太陽工業コラム
物流倉庫を新設する際、消防法に基づく消防設備の設置義務を理解することが重要です。
倉庫火災は大規模な被害をもたらすため、安全対策が不可欠です。適切な消火設備や避難経路の確保に加え、定期的な点検も求められます。
本記事では、必要な消防設備や法的要件、最新の防火対策のトレンドについて詳しく解説します。防災対策を強化し、安全な倉庫運営を目指しましょう。
消防法が定めた倉庫への法的義務
消防法では、大規模な倉庫や工場に対し、火災発生時の安全を確保するための消防設備の設置を義務付けています。
これは、倉庫が持つ特有のリスクに対応するための措置です。倉庫は開口部が少なく、火災発見の遅れが懸念されるほか、大量の荷物を保管する特性があります。

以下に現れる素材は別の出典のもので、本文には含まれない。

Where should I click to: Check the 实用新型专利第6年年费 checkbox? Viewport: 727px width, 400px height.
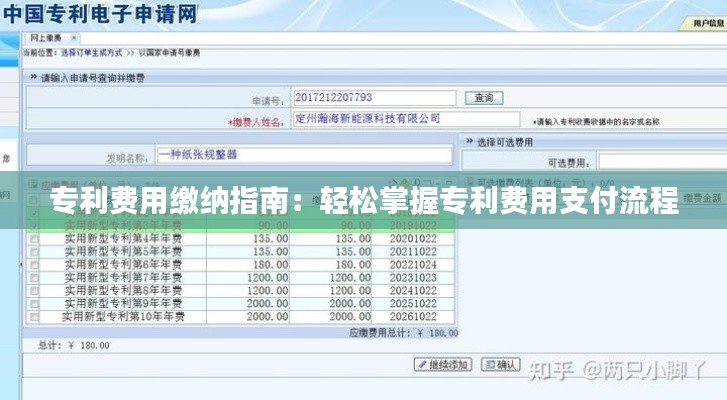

これらの荷物には可燃性が高いものや、有毒ガスを発生させるものも含まれるため、火災時の被害が拡大しやすくなります。
そのため、消防法では倉庫の規模や構造に応じて適切な消防設備を設置することを義務付けています。
木造倉庫は700㎡、耐火構造の倉庫は1,400㎡、内装制限のある耐火構造の倉庫は2,100㎡を超える場合、屋内消火栓設備の設置が必要です。
また、延床面積が500㎡を超える場合、自動火災報知設備の設置が求められます。
さらに、天井高が10mを超える施設では、スプリンクラー設備の設置義務が発生する可能性があります。
これらの設備を適切に整備することで、万が一火災が発生した際にも被害を最小限に抑えることができます。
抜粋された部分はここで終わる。